--- Instructions to follow ---
Copy out every line from the records that includes "computer".

[Dataset entries]
↓

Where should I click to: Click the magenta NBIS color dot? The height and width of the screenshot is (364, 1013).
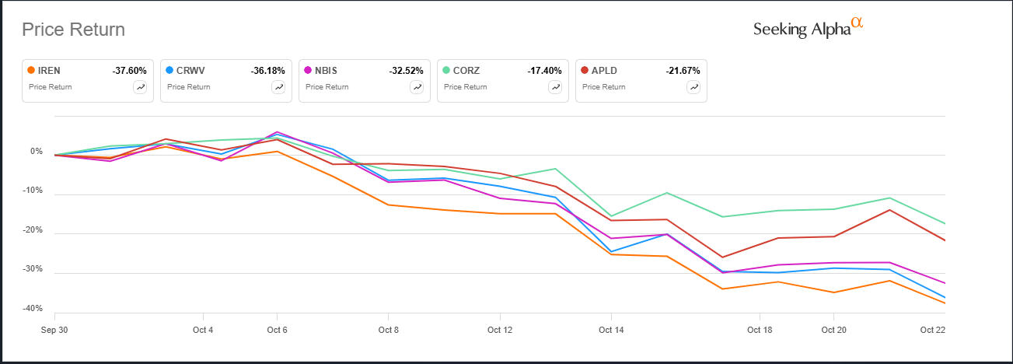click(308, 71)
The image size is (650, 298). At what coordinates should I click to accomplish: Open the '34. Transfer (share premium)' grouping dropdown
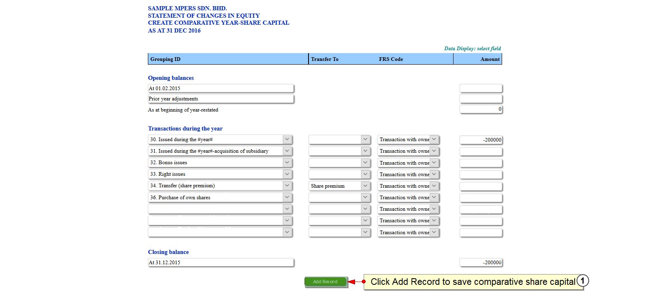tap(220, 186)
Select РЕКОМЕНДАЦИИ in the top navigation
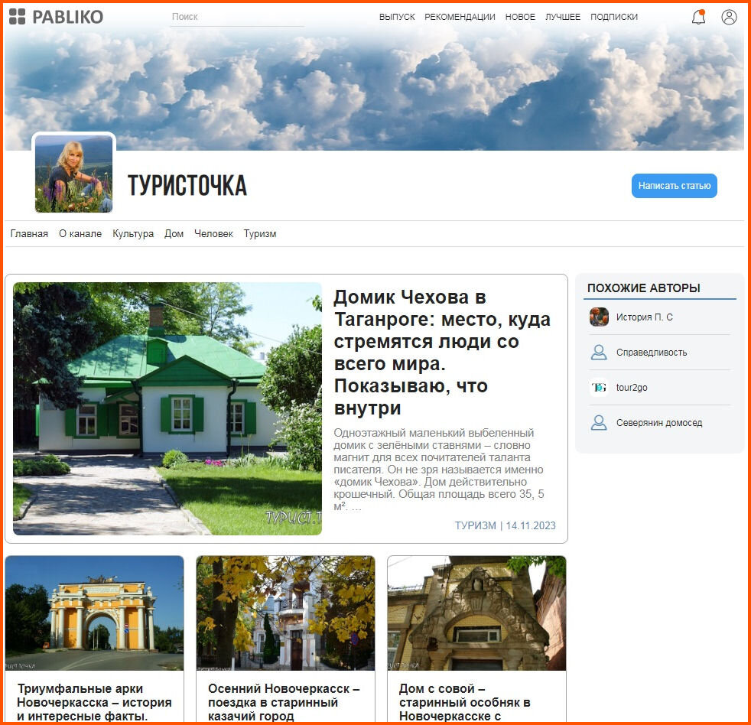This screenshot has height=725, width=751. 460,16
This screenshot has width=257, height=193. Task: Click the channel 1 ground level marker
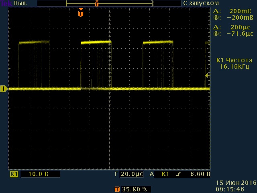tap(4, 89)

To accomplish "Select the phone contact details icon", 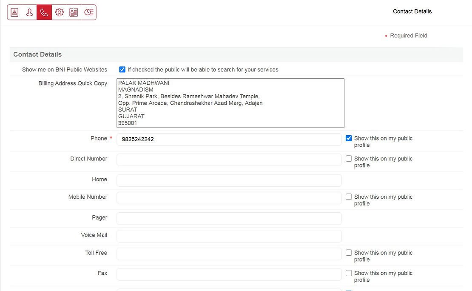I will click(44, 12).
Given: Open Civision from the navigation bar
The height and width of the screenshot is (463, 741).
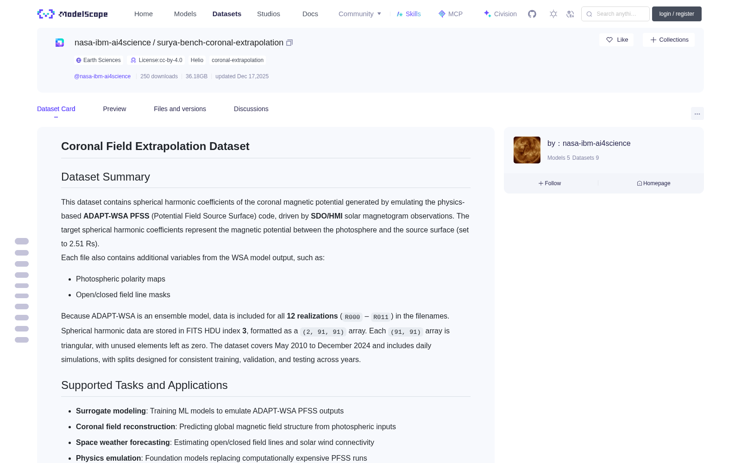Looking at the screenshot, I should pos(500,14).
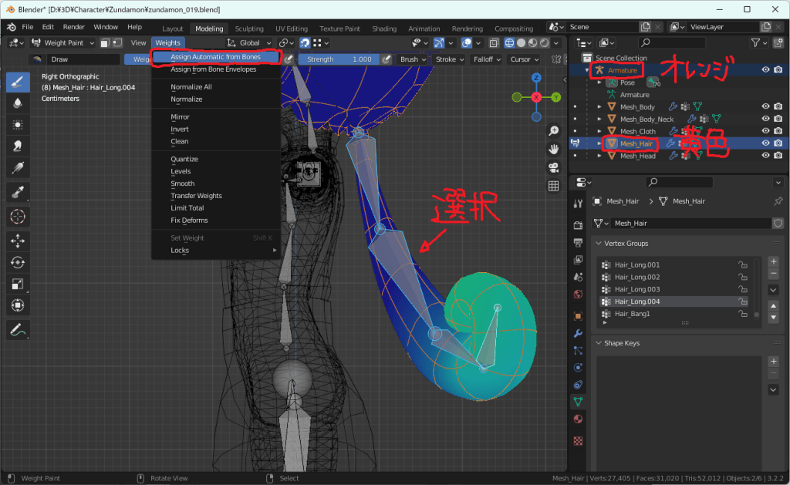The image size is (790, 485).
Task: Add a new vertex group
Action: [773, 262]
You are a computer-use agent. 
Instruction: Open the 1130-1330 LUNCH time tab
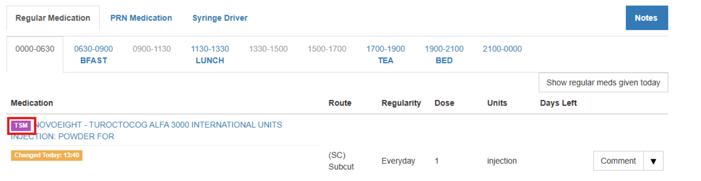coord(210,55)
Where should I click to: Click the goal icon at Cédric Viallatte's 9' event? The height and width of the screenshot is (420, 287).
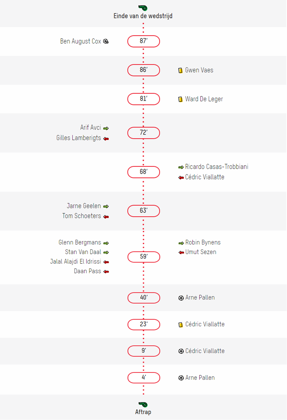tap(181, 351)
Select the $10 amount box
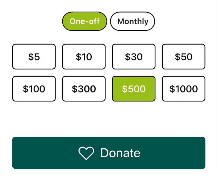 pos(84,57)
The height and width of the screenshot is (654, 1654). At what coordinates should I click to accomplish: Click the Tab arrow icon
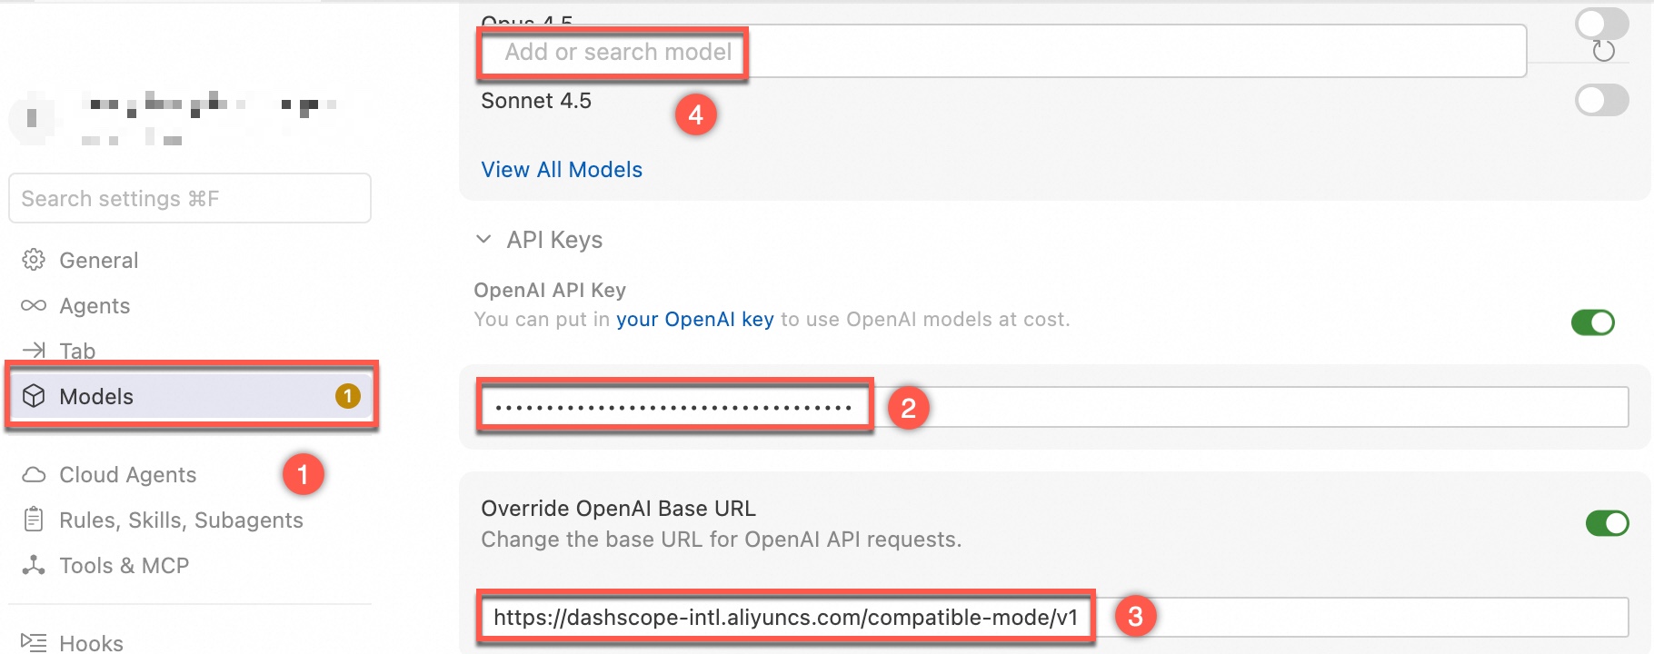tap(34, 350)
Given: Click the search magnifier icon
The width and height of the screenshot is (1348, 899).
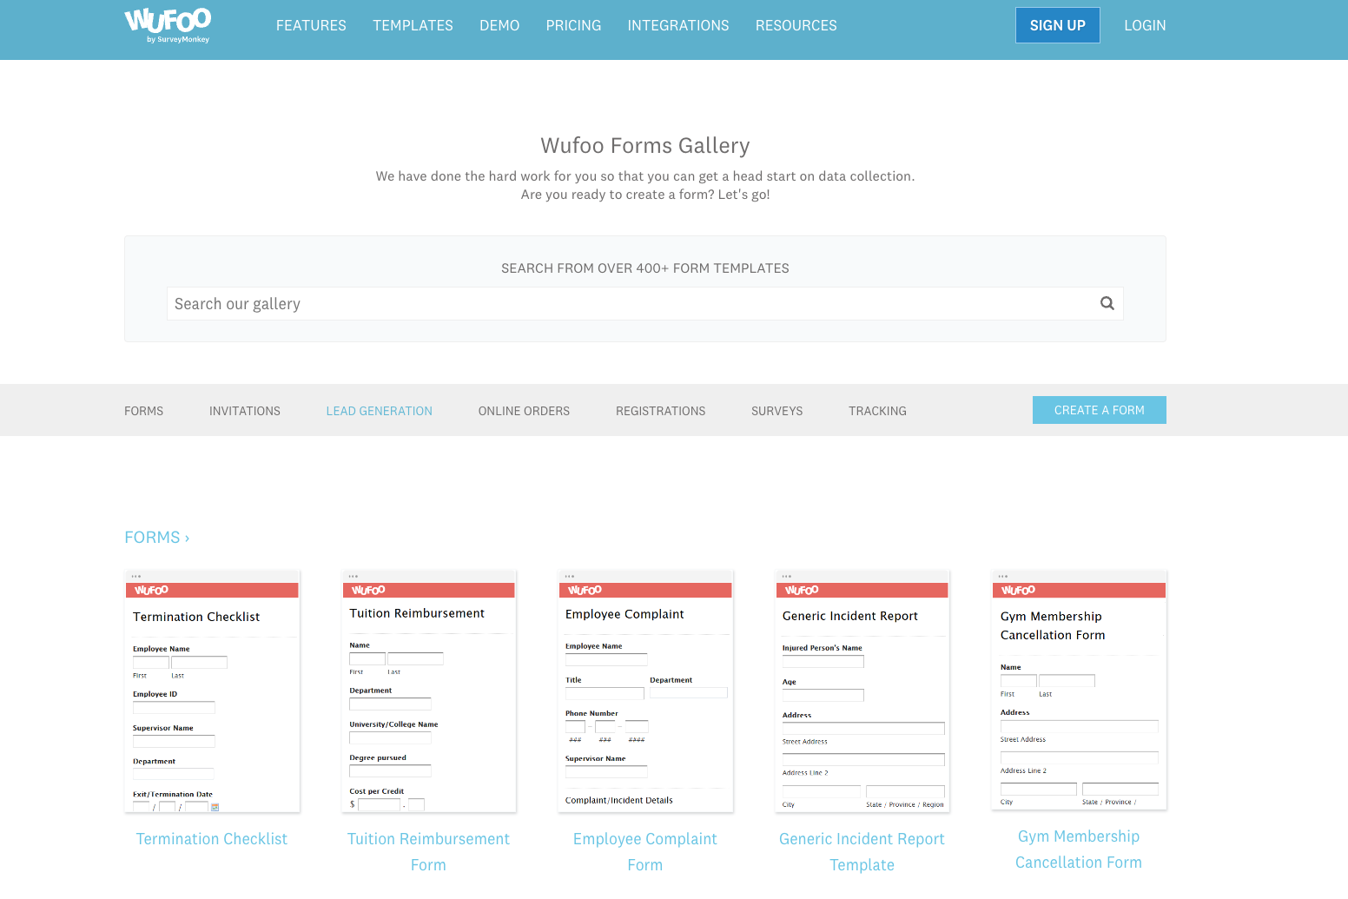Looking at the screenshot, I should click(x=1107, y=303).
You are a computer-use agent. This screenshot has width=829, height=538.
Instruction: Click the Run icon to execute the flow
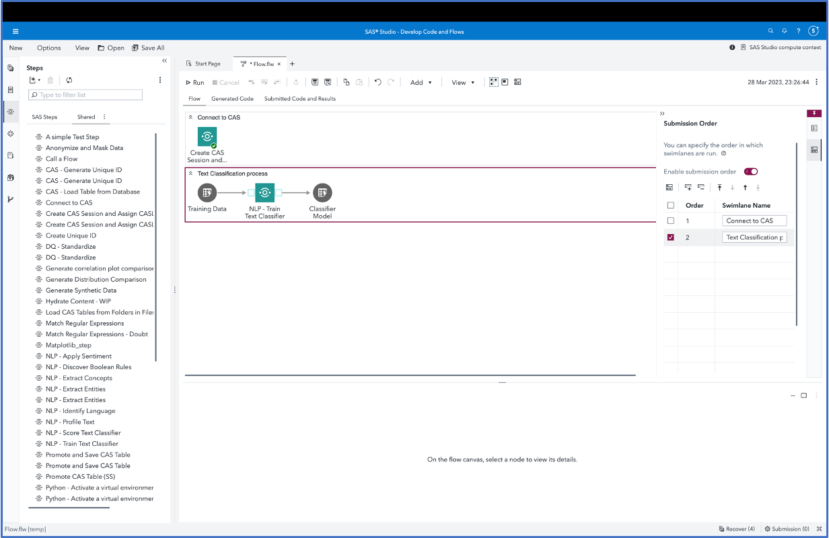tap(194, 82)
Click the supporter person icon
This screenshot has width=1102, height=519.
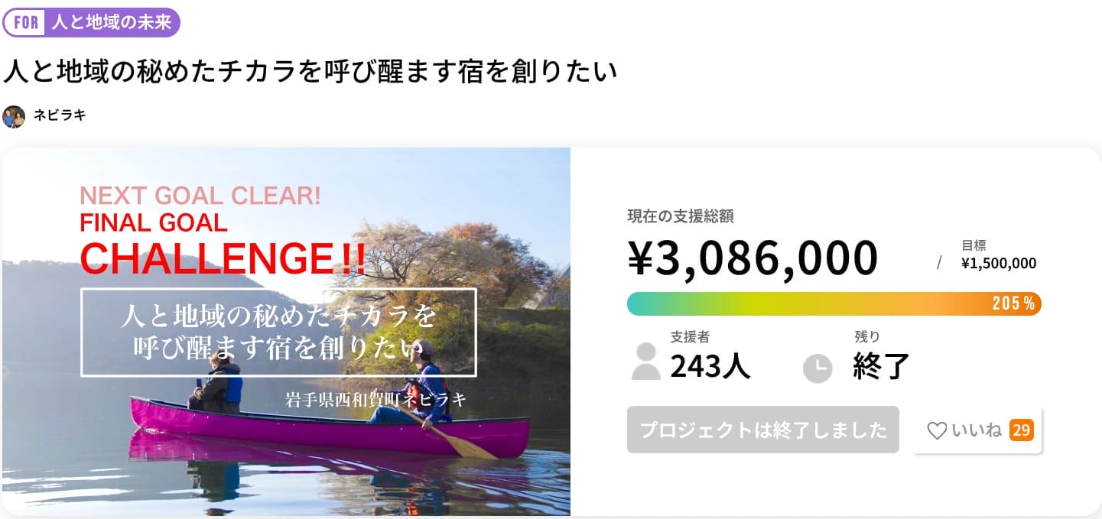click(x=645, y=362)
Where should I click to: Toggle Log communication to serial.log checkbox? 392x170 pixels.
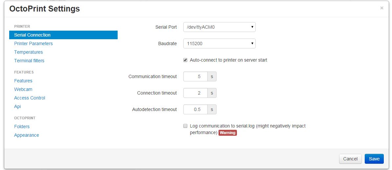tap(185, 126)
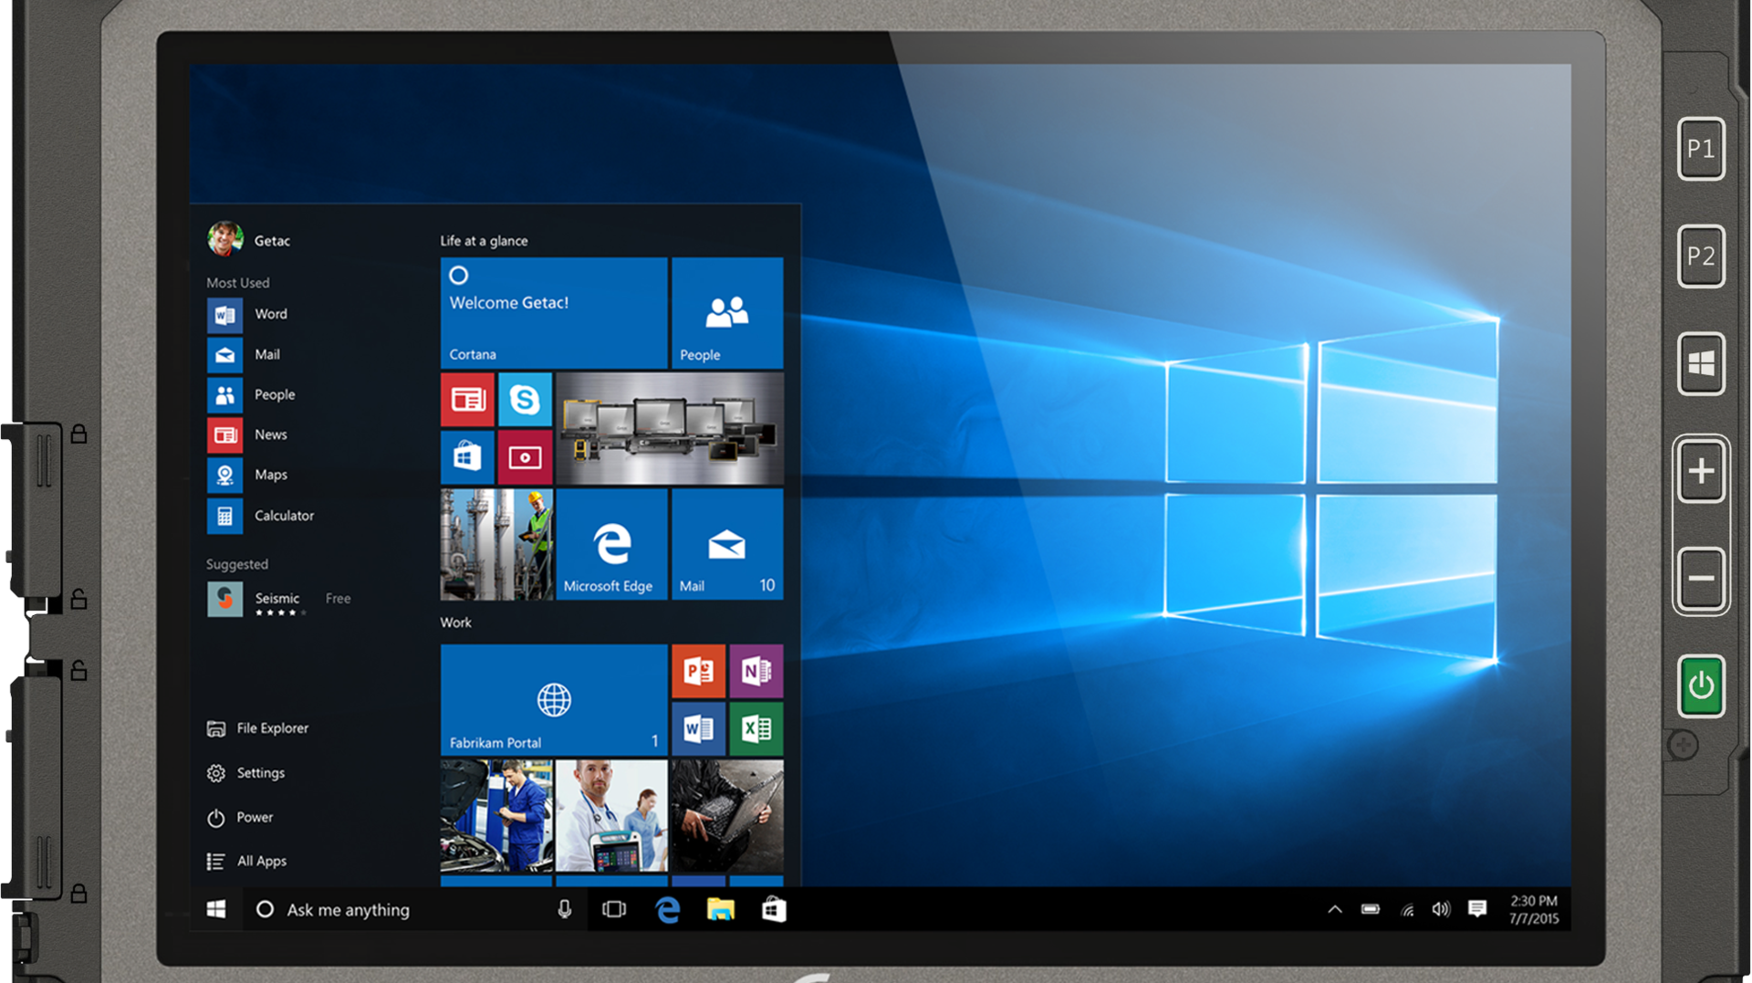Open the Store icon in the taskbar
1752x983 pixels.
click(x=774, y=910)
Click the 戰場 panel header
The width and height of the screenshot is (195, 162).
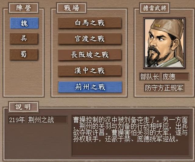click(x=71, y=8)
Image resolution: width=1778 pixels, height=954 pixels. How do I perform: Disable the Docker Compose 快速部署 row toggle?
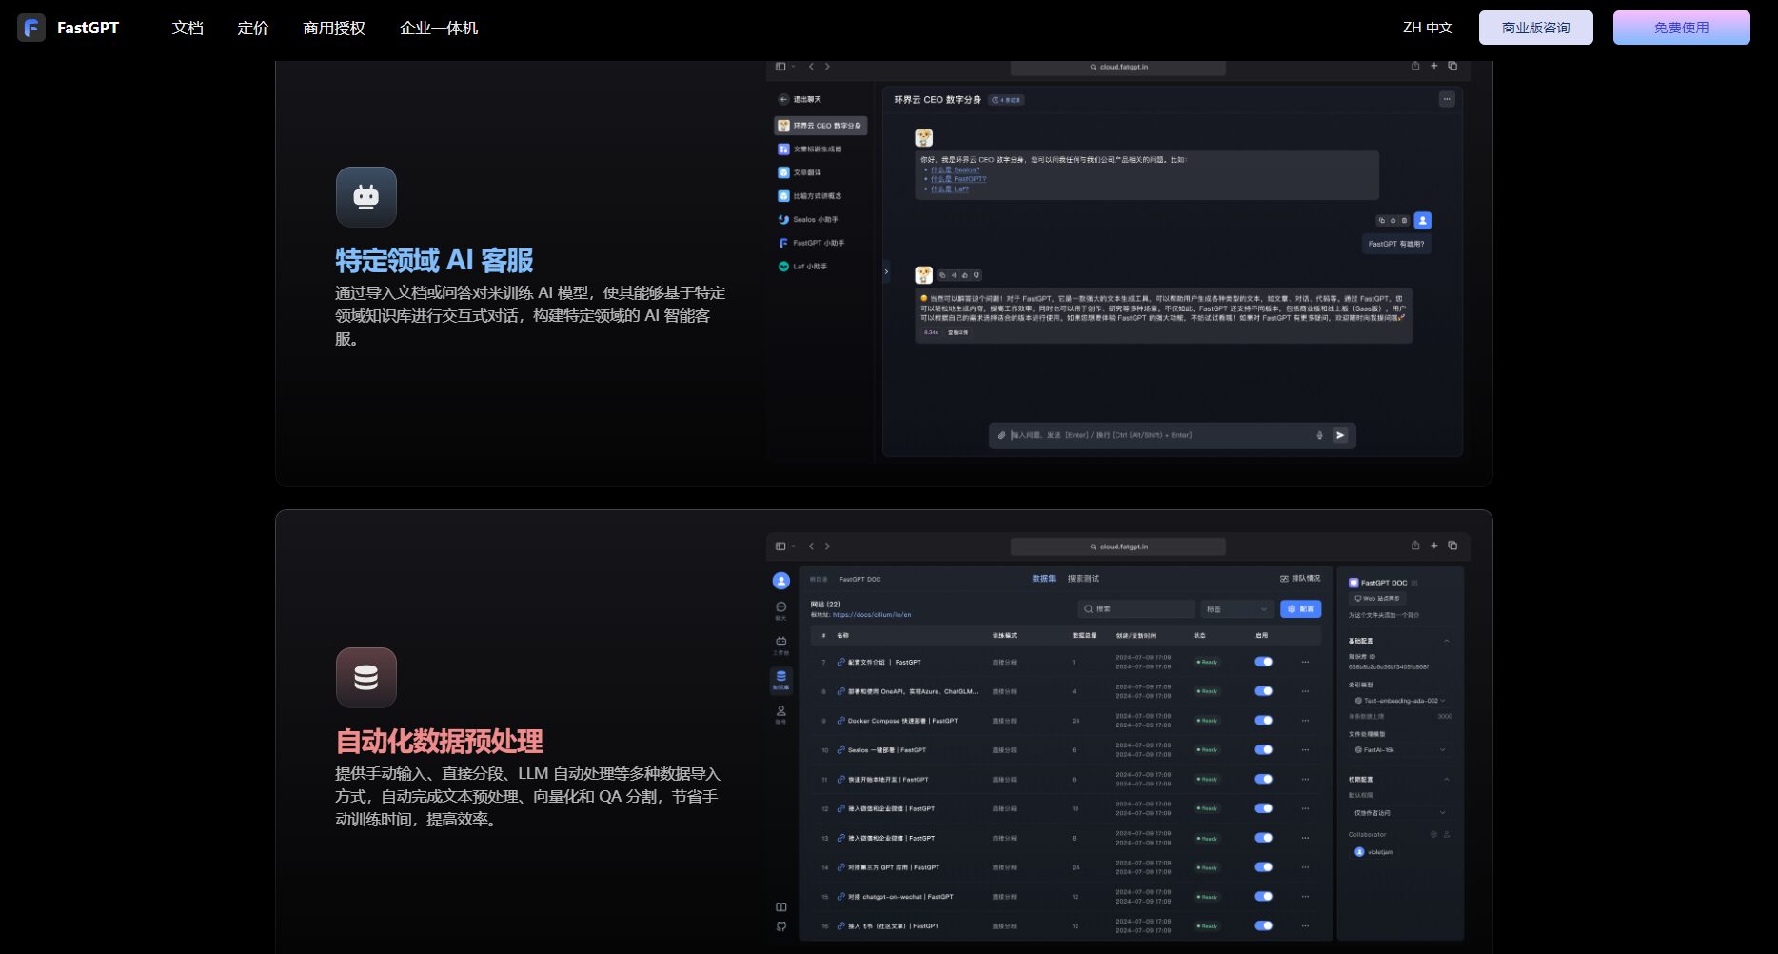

↑

--- Task answer ---
You are a computer-use agent. 
You are a computer-use agent. This screenshot has width=829, height=538.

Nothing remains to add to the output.